If a country is really that badly off, what difference does it make if we save people from one form of suffering only to have them be subjected to a different form. I agree with some of the above statements that the money would be better spent developing the infrastructure of 3rd world countries, rather than trying to solve a more isolated problem. Simply making vaccines cheaper is treating a symptom and not the problem itself.
>I disagree, simply saving someone's life from a sickness doesn't matter, if they die from starvation because there is not enough food in the country.
It would matter to me if someone saved my life from sickness, even if I did die of starvation shortly afterwards.
>If a country is really that badly off, what difference does it make if we save people from one form of suffering only to have them be subjected to a different form
I don't understand. By that logic, action is only worthwhile if there is exactly one form of suffering. Surely that can't be right.

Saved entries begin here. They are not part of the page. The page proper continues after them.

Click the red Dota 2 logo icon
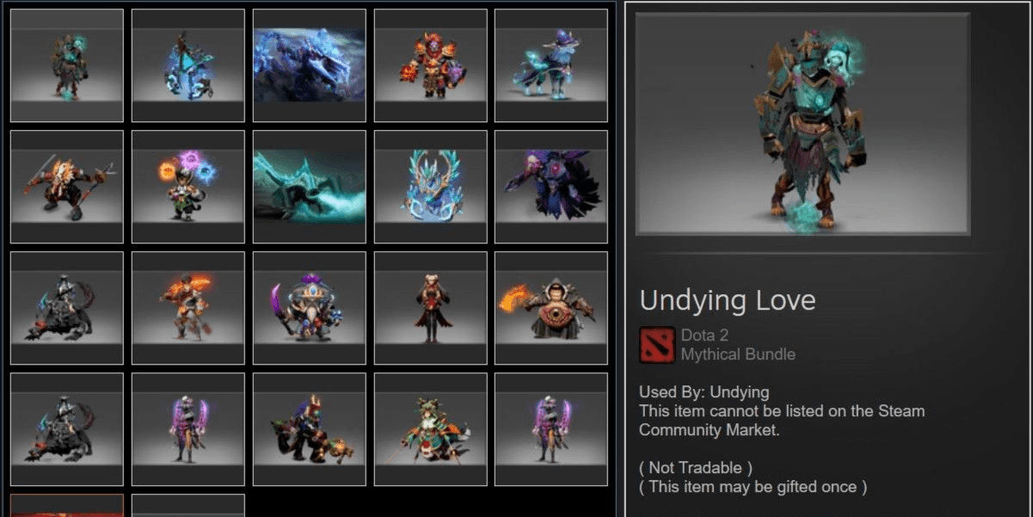 click(x=657, y=344)
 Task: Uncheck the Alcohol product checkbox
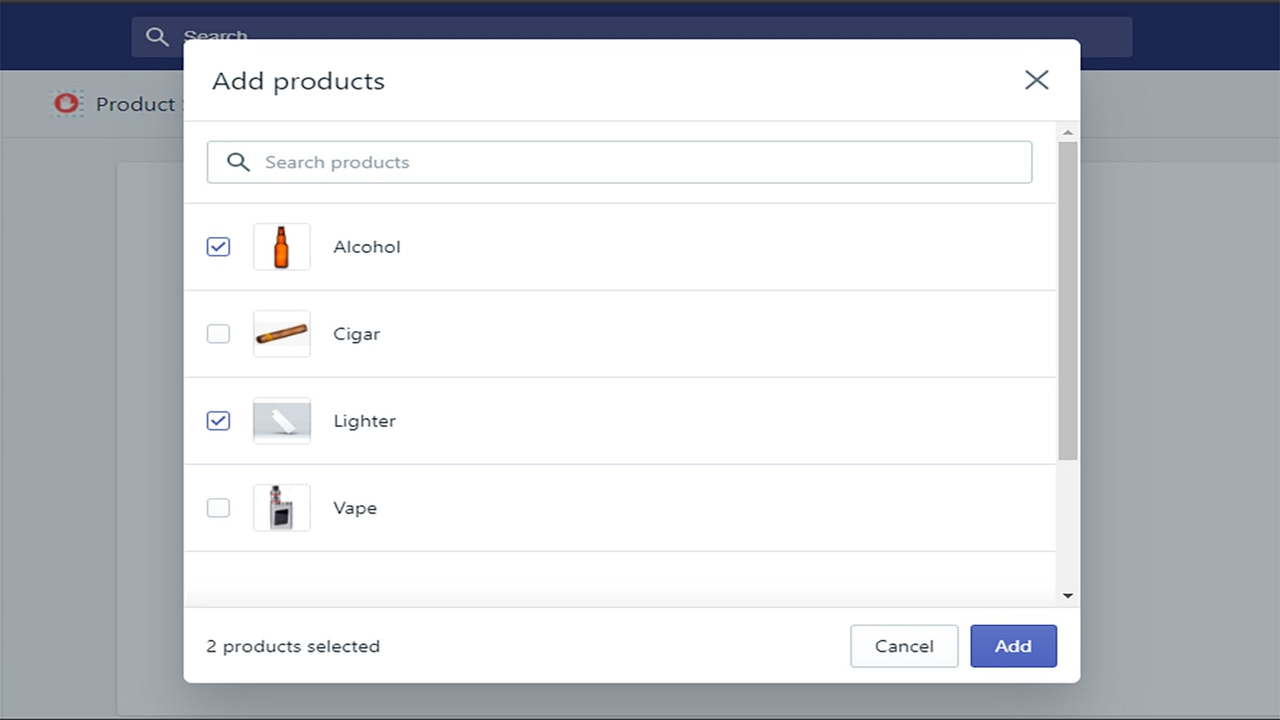click(x=218, y=246)
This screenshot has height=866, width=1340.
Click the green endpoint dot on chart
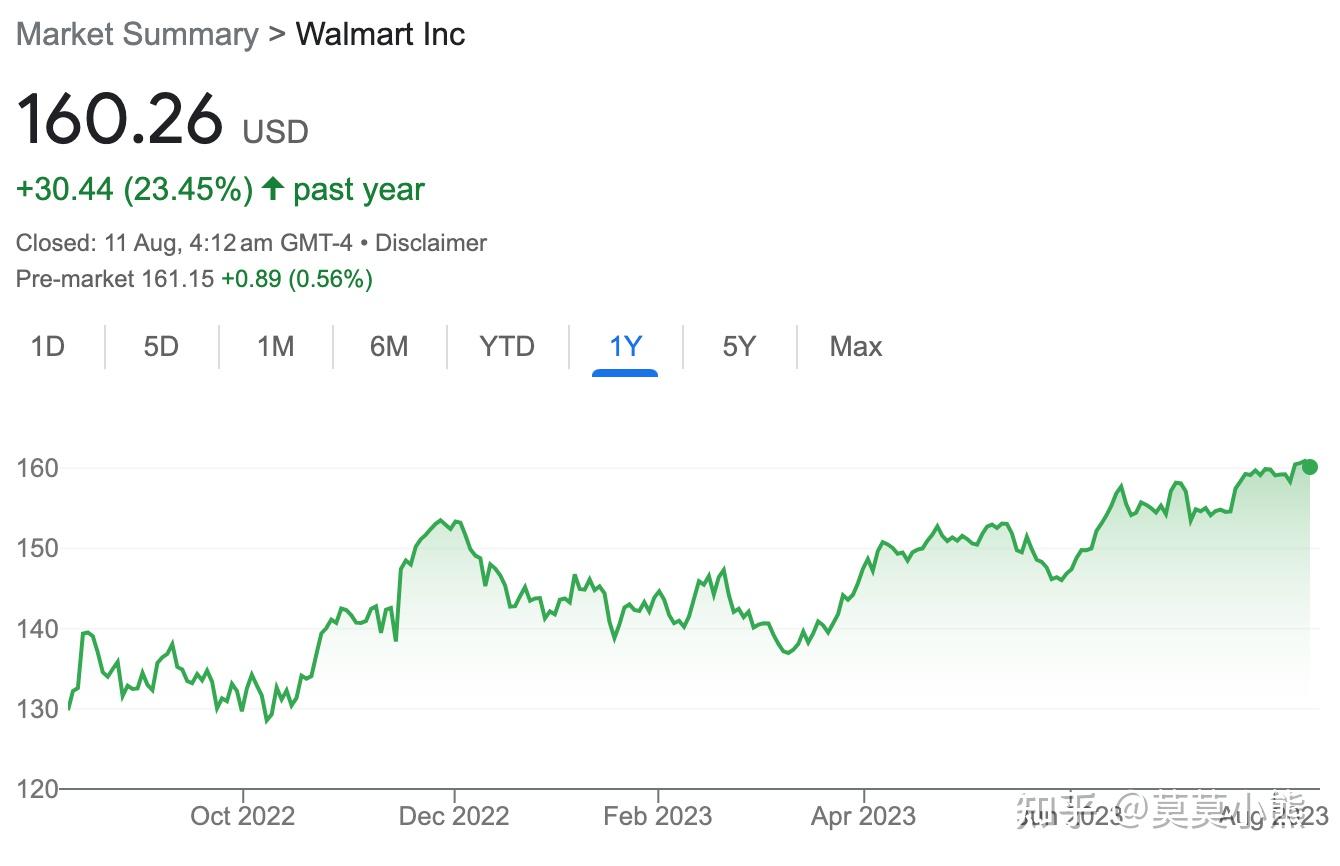click(x=1309, y=467)
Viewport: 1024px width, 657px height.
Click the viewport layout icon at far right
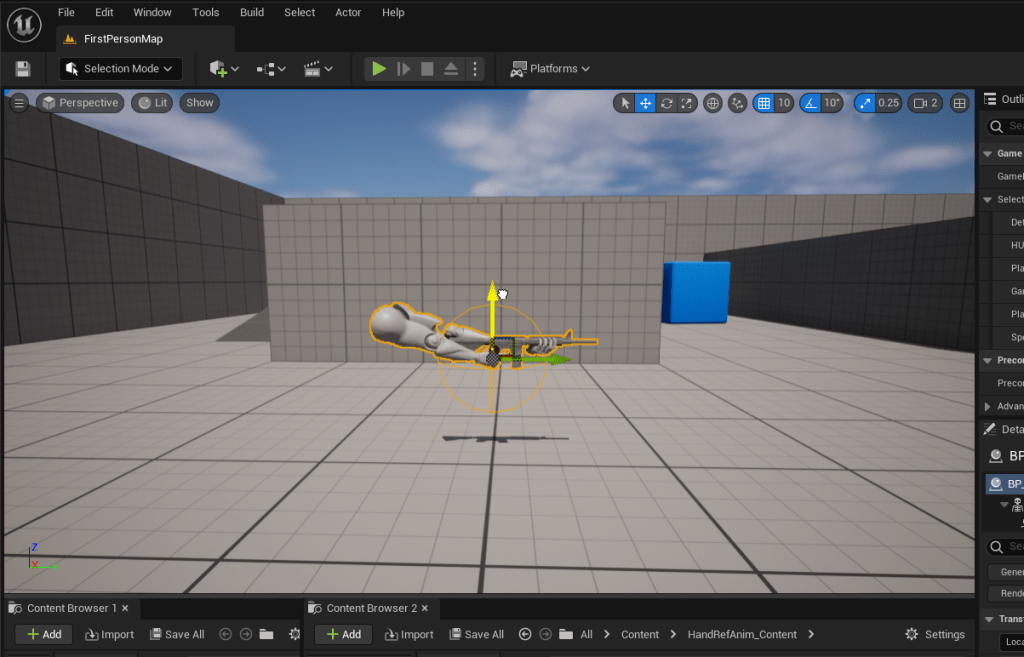click(959, 103)
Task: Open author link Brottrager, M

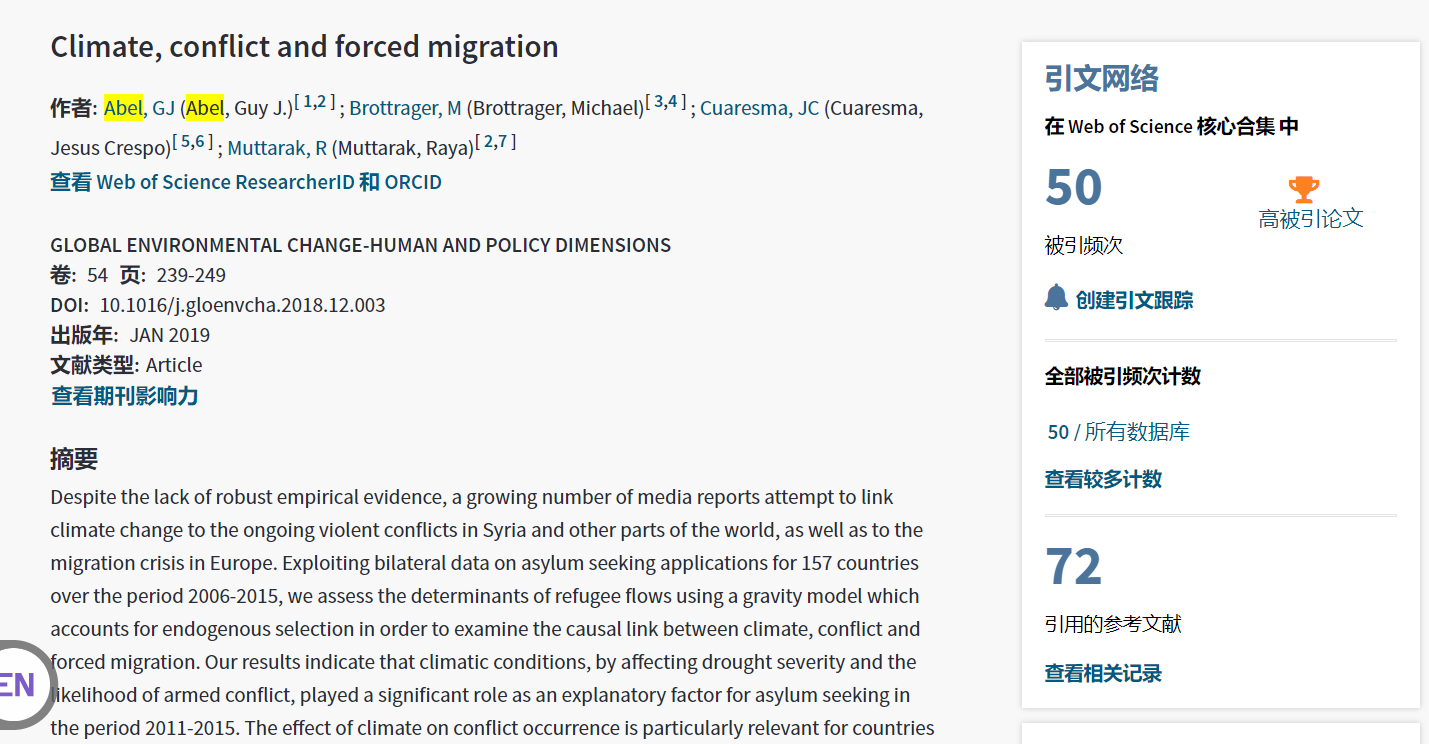Action: (405, 108)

>It would matter to me if someone saved my life from sickness, even if I did die of starvation shortly afterwards.
I'm not sure if the money would stretch this far, but what if instead of saving you, the money was spent developing the country in a way that would save 10x more people. Looking at this problem from a personal perspective gets in the way of doing the most good for the most number of people.
>I don't understand. By that logic, action is only worthwhile if there is exactly one form of suffering. Surely that can't be right.

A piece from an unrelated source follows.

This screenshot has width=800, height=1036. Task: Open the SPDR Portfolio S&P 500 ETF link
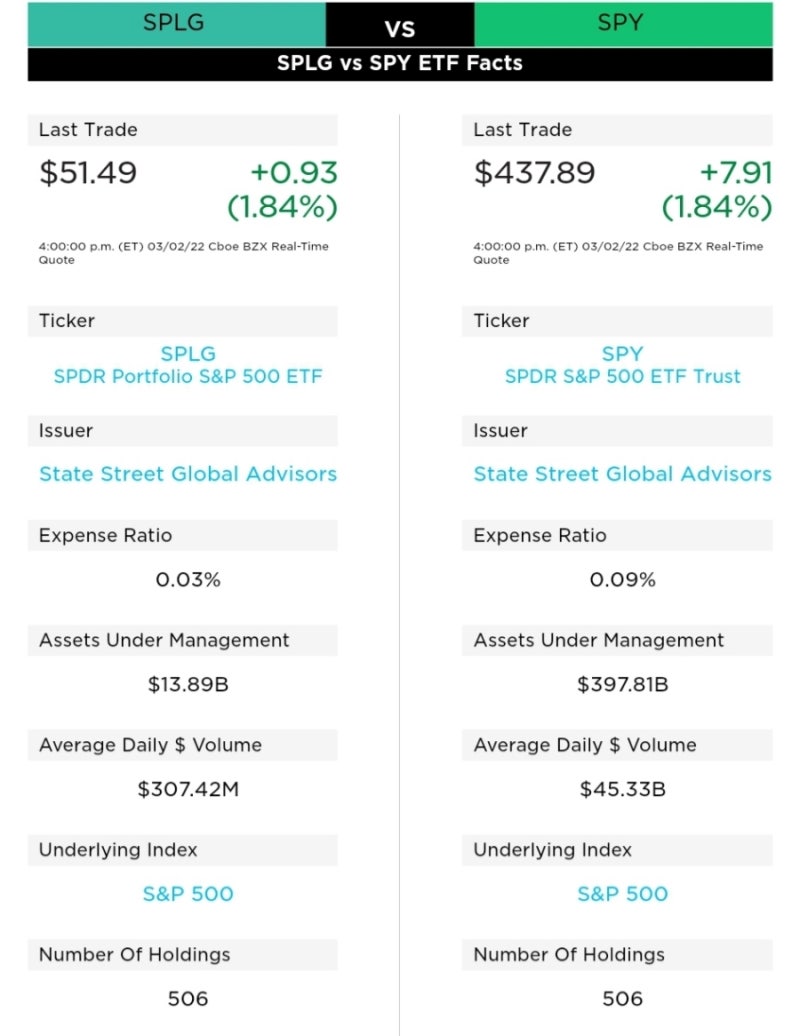pyautogui.click(x=188, y=377)
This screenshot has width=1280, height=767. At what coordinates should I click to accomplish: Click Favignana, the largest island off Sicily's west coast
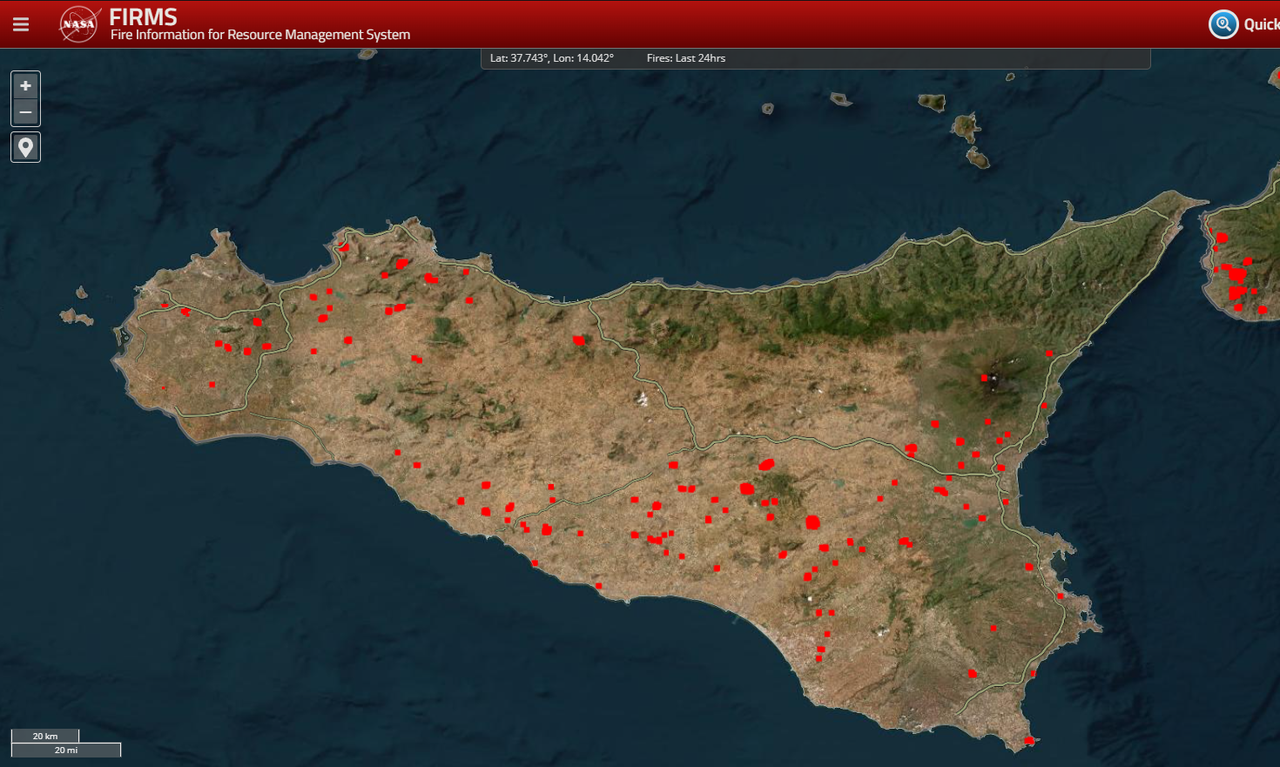pos(76,317)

Or action is worthwhile if it treats multiple forms, which I believe infrastructure development would do.
Perhaps I'm wrong and vaccination is the first step in the path to pull the countries out of poverty.
A fallacious argument. There might also be starvation, but in cases where sickness is the main risk to life then health and subsequent economic productivity outweighs the cost of delivering vaccine. Sure, poor populations are sometimes hit with multiple problems at once, but that doesn't mean all mitigation efforts are futile.
I never said that all mitigation efforts are futile, only that I think the money could be better spent helping poor countries in other ways. Like I said, I think treating disease is a treating a symptom, instead of trying to treat the main problem.
But as I said, I could be wrong. Either ways, props to Gates for trying to help out.
I think 3rd world aid could do with a lot less "imagining" and more hard facts about causes and effects. I am not saying "don't help them", but I think it is naive to think to just give them things or money would make things fine. More likely than not they are poor because they are being exploited and suppressed. Who knows, maybe some dictator will just take all the vaccine shipments and sell them to another country. (Granted, I am imagining here, too).
You've misunderstood Matt. When he says "This may increase productivity..." he means vaccines preventing disease will increase productivity, not that his mothers death will increase productivity. He assumes people will take care of their mothers and thus lower their productivity.
He's making the same point. This is why you will probably be down voted.
how does the productivity of a place increase if someone previously doing something productive is now forced to stop doing that to spend time and resources taking care of someone else?